Die Parteien streiten über den Fortbestand ihres Arbeits­ver­hält­nisses nach Abschluss eines Aufhe­bungs­vertrags. Am 22. November 2019 führten der Geschäftsführer und der spätere Prozess­be­voll­mächtigte der Beklagten, der sich als Rechtsanwalt für Arbeitsrecht vorstellte, im Büro des Geschäfts­führers ein Gespräch mit der als Teamko­or­di­natorin Verkauf im Bereich Haustechnik beschäftigten Klägerin. Sie erhoben gegenüber der Klägerin den Vorwurf, diese habe unberechtigt Einkaufspreise in der EDV der Beklagten abgeändert bzw. reduziert, um so einen höheren Verkaufsgewinn vorzuspiegeln. Die Klägerin unterzeichnete nach einer etwa zehnminütigen Pause, in der die drei anwesenden Personen schweigend am Tisch saßen, den von der Beklagten vorbereiteten Aufhebungsvertrag. Dieser sah u.a. eine einvernehmliche Beendigung des Arbeits­ver­hält­nisses zum 30. November 2019 vor. Die weiteren Einzelheiten des Gesprächs­verlaufs sind streitig geblieben. Die Klägerin focht den Aufhe­bungs­vertrag mit Erklärung vom 29. November 2019 wegen wider­recht­licher Drohung an.

Arbeitnehmerin hatte um längere Bedenkzeit gebeten

Mit ihrer Klage hat die Klägerin u.a. den Fortbestand des Arbeits­ver­hält­nisses über den 30. November 2019 hinaus geltend gemacht. Sie hat behauptet, ihr sei für den Fall der Nicht­un­ter­zeichnung des Aufhe­bungs­vertrags die Erklärung einer außer­or­dent­lichen Kündigung sowie die Erstattung einer Strafanzeige in Aussicht gestellt worden.

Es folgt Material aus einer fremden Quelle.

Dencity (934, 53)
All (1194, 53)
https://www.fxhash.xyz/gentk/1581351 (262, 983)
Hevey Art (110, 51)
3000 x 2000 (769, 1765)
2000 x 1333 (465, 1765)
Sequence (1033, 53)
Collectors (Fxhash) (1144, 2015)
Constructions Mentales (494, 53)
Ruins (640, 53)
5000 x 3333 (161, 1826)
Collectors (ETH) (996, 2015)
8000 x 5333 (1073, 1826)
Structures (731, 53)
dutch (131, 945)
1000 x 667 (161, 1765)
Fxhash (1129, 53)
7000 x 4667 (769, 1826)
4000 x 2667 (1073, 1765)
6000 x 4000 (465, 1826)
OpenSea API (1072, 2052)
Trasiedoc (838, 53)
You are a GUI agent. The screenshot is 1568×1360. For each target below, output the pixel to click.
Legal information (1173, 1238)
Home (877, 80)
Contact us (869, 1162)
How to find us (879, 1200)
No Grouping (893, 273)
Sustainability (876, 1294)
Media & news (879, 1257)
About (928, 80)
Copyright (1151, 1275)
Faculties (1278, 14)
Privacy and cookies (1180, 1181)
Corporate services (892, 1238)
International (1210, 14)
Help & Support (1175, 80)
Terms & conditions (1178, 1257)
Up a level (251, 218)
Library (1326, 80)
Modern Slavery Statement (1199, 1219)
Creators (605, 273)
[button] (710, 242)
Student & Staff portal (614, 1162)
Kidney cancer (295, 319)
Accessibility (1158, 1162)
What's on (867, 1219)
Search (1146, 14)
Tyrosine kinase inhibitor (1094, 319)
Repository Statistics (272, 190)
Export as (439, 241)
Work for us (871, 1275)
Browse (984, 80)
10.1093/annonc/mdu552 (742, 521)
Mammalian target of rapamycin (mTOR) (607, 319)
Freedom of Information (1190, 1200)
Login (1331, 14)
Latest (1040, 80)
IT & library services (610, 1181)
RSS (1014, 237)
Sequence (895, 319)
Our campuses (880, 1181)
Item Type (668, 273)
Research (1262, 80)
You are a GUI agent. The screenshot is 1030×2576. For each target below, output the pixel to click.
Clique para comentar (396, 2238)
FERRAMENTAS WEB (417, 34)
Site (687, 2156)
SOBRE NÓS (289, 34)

Ihrer Bitte, eine längere Bedenkzeit zu erhalten und Rechtsrat einholen zu können, sei nicht entsprochen worden. Damit habe die Beklagte gegen das Gebot fairen Verhandelns verstoßen. Das Arbeitsgericht hat der Klage stattgegeben, das Landes­a­r­beits­gericht hat sie auf die Berufung der Beklagten abgewiesen.

BAG: Keine Verletzung des Gebots fairen Verhandelns

Die Revision der Klägerin hatte vor dem Bundes­a­r­beits­gericht keinen Erfolg. Auch wenn der von der Klägerin geschilderte Gesprächs­verlauf zu ihren Gunsten unterstellt wird, fehlt es an der Wider­recht­lichkeit der behaupteten Drohung. Ein verständiger Arbeitgeber durfte im vorliegenden Fall sowohl die Erklärung einer außer­or­dent­lichen Kündigung als auch die Erstattung einer Strafanzeige ernsthaft in Erwägung ziehen.

Unterbreitung des Aufhe­bungs­vertrags "nur zu sofortiger Annahme" zulässig

Ebenso ist das Landes­a­r­beits­gericht auf der Grundlage der vom Senat in der Entscheidung vom 7. Februar 2019 (- 6 AZR 75/18 -) entwickelten Maßstäbe unter Berück­sich­tigung des in der Revisi­ons­instanz nur eingeschränkten Prüfungsumfangs zutreffend zu dem Schluss gekommen, dass die Beklagte nicht unfair verhandelt und dadurch gegen ihre Pflichten aus § 311 Abs. 2 Nr. 1 iVm. § 241 Abs. 2 BGB verstoßen hat. Die Entscheidungsfreiheit der Klägerin wurde nicht dadurch verletzt, dass die Beklagte den Aufhe­bungs­vertrag entsprechend § 147 Abs. 1 Satz 1 BGB nur zur sofortigen Annahme unterbreitet hat und die Klägerin über die Annahme des-wegen sofort entscheiden musste.